Your task:
Quote the lines starting at the one that contains "Where should I click to: Click the sentence" and ending at the last line of the records.

Text and element pointing records:

● ● ● ●

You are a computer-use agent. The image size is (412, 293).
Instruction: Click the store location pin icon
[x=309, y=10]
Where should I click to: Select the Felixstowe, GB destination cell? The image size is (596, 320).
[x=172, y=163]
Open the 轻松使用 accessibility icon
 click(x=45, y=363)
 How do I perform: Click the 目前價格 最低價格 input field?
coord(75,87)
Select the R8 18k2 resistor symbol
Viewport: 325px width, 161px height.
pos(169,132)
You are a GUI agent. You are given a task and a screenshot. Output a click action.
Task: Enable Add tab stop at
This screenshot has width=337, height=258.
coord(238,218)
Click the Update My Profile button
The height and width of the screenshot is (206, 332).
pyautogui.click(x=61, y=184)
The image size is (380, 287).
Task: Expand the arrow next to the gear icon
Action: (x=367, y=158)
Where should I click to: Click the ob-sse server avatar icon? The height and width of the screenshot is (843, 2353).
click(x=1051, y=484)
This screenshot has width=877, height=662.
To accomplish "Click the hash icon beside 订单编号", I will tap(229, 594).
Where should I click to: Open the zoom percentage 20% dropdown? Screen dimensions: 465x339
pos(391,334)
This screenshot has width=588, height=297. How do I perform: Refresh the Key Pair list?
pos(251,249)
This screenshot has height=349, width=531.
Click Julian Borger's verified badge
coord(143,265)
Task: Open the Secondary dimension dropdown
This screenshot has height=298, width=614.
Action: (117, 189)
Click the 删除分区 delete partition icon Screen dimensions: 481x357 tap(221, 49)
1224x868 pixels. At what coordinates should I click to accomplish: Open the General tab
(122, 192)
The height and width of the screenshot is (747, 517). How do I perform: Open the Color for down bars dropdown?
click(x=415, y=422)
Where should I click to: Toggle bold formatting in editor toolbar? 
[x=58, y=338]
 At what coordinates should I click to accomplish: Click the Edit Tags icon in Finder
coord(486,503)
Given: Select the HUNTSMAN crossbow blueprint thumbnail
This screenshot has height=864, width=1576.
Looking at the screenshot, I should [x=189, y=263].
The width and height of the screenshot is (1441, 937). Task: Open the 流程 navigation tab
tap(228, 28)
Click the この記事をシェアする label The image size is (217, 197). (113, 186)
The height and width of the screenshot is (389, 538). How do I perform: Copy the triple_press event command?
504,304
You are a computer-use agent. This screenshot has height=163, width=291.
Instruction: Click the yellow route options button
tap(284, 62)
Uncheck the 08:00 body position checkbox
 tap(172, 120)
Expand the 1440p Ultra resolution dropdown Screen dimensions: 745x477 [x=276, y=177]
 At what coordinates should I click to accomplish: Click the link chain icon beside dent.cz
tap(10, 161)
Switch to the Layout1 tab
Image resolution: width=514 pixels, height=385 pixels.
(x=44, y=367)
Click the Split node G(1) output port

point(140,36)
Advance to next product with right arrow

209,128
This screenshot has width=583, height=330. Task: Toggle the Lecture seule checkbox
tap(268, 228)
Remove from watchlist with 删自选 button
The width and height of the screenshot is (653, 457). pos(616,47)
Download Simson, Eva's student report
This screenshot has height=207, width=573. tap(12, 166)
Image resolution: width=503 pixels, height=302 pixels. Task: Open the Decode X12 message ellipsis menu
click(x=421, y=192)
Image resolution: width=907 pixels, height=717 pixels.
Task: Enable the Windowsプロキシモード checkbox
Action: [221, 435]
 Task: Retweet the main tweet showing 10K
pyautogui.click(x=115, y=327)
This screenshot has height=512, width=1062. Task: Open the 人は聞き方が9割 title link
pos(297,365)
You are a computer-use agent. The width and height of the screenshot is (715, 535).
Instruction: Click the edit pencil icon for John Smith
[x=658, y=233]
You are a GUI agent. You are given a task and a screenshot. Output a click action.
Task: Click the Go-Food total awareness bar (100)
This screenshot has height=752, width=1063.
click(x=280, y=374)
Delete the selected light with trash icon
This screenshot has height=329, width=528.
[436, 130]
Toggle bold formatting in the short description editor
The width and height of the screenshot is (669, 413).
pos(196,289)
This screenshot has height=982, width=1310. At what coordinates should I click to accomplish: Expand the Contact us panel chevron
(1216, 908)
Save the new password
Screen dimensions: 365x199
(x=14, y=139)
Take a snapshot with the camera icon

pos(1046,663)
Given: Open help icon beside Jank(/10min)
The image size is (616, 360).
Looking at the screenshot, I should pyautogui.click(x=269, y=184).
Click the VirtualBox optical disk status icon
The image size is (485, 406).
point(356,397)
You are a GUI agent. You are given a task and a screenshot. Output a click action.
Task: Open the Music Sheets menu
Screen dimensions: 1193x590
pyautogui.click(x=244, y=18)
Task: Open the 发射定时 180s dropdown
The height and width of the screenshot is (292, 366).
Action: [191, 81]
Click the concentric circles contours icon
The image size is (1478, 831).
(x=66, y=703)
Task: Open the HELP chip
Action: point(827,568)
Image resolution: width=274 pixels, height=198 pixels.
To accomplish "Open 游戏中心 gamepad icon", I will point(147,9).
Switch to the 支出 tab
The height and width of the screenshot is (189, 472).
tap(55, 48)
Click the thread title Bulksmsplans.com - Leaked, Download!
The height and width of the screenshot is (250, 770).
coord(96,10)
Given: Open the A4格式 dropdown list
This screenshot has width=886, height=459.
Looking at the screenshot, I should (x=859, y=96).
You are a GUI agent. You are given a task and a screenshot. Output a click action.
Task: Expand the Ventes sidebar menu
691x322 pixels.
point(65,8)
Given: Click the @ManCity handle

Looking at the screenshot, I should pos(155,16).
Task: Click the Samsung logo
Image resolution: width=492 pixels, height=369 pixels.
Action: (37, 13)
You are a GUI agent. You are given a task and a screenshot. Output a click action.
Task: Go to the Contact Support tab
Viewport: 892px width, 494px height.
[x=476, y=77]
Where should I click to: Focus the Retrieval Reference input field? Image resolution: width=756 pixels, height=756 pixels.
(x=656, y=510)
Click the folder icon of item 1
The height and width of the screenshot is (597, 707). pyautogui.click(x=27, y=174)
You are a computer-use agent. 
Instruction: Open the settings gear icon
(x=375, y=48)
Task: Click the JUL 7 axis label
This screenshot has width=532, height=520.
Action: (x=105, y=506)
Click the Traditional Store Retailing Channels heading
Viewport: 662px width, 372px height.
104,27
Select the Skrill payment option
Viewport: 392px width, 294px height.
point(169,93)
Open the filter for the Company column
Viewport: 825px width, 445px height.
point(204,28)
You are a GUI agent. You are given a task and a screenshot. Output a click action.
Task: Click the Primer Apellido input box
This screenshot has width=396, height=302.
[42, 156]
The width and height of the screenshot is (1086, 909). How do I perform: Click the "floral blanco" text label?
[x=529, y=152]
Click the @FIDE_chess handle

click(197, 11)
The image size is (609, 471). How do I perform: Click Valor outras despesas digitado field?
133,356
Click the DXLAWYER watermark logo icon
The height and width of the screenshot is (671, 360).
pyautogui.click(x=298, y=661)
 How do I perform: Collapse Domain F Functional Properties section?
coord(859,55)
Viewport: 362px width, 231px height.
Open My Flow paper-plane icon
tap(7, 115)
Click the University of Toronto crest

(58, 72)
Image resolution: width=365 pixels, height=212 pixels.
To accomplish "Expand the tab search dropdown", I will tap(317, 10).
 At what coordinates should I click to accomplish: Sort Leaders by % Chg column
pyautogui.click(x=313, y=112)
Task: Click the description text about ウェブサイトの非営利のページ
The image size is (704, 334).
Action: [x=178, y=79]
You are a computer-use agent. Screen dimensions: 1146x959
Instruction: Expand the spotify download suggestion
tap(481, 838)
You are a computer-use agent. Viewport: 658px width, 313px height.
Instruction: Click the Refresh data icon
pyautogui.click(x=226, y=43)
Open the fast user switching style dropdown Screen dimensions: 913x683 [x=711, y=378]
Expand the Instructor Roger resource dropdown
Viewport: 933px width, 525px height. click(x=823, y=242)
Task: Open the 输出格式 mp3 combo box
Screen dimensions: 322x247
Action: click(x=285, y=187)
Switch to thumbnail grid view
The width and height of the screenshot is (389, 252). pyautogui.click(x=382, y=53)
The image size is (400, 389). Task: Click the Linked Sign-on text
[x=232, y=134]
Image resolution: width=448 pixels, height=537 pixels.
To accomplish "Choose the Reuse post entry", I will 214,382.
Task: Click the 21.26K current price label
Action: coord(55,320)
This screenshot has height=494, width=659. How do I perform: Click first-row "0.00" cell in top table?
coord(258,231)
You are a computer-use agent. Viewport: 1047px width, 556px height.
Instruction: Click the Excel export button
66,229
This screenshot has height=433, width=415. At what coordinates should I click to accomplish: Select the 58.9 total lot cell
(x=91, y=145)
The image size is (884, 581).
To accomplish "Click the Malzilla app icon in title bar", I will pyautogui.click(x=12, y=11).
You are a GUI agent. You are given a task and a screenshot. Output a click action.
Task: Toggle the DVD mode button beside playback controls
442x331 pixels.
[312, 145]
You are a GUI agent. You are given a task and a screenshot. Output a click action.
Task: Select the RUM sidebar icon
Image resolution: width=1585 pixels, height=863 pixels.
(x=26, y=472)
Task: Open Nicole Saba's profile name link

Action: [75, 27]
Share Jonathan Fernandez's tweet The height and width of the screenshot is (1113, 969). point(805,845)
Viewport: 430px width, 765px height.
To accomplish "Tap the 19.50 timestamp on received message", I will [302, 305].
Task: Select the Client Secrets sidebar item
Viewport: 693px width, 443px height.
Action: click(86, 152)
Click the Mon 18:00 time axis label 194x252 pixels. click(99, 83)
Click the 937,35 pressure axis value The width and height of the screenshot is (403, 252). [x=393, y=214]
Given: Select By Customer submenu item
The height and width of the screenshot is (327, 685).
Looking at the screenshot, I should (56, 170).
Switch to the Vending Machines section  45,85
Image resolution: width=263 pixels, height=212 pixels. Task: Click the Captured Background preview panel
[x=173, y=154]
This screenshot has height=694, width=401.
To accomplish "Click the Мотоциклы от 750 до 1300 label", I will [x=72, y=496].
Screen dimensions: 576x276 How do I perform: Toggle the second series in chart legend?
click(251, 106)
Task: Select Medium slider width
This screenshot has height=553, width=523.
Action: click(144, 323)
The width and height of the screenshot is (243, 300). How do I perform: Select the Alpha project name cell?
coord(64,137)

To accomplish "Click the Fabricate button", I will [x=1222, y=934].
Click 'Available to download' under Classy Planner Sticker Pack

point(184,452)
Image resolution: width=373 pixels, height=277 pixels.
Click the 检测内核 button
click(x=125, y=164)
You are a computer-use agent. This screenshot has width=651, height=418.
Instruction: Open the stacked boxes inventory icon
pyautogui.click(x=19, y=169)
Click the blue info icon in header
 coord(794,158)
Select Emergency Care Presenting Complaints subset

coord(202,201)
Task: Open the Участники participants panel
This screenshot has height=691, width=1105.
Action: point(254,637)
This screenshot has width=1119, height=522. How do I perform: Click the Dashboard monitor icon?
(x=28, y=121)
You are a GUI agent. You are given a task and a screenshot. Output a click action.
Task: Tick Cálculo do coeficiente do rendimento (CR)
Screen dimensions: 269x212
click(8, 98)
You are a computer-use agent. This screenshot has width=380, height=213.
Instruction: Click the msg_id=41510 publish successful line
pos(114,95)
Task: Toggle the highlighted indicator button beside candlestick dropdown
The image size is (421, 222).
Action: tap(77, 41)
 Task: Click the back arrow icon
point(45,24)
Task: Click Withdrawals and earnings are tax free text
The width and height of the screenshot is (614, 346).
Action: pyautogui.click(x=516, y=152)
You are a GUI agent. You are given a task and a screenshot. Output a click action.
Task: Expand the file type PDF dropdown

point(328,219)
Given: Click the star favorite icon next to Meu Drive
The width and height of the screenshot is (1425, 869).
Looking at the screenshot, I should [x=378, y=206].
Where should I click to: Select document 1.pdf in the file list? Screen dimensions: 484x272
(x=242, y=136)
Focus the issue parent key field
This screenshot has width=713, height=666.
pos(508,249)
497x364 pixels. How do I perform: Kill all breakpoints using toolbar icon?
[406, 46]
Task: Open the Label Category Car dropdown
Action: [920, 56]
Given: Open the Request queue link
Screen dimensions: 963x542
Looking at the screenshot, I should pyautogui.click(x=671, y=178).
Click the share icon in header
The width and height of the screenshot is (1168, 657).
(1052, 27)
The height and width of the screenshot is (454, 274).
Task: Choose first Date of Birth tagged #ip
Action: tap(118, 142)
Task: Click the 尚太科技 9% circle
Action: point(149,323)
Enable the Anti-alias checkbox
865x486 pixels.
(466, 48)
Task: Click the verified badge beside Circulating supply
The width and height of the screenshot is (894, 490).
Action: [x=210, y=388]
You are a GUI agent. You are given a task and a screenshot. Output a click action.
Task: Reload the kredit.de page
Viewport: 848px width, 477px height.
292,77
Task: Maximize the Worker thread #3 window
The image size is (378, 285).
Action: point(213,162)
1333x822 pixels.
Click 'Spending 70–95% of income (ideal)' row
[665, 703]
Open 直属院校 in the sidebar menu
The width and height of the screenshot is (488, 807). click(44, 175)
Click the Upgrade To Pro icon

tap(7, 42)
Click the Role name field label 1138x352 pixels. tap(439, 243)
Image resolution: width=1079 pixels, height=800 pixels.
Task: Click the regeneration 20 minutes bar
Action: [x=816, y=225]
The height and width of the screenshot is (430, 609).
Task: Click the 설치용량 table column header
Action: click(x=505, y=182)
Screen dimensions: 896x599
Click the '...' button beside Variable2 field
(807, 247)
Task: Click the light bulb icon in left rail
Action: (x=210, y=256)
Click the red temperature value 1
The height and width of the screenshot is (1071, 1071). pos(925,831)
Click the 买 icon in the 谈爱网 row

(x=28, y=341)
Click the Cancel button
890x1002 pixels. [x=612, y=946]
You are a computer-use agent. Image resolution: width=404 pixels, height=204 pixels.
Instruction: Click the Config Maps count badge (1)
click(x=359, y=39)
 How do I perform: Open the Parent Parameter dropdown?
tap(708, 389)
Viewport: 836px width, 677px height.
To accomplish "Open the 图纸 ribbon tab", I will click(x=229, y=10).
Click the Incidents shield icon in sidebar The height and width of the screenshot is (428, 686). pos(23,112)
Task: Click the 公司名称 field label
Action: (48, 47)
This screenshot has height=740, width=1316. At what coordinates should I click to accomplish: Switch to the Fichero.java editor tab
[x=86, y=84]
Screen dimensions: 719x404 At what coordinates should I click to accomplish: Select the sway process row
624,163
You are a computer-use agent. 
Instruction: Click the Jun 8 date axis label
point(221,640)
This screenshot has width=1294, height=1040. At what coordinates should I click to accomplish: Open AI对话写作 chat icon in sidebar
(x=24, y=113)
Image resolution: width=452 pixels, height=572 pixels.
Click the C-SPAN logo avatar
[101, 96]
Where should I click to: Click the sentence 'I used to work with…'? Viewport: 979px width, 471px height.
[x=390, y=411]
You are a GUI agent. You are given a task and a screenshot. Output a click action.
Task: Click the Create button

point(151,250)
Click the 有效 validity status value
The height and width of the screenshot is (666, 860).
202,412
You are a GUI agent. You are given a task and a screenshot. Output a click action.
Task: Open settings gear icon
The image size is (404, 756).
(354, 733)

● ● ● ●

The reply:
Where should I click to: Click the sentence 'I used to work with…'? Viewport: 979px width, 471px height.
[x=390, y=411]
You are a GUI agent. You are given a task and a screenshot. Output a click action.
Task: Click the Create button

point(151,250)
Click the 有效 validity status value
The height and width of the screenshot is (666, 860).
202,412
You are a GUI agent. You are given a task and a screenshot. Output a click action.
Task: Open settings gear icon
The image size is (404, 756).
(354, 733)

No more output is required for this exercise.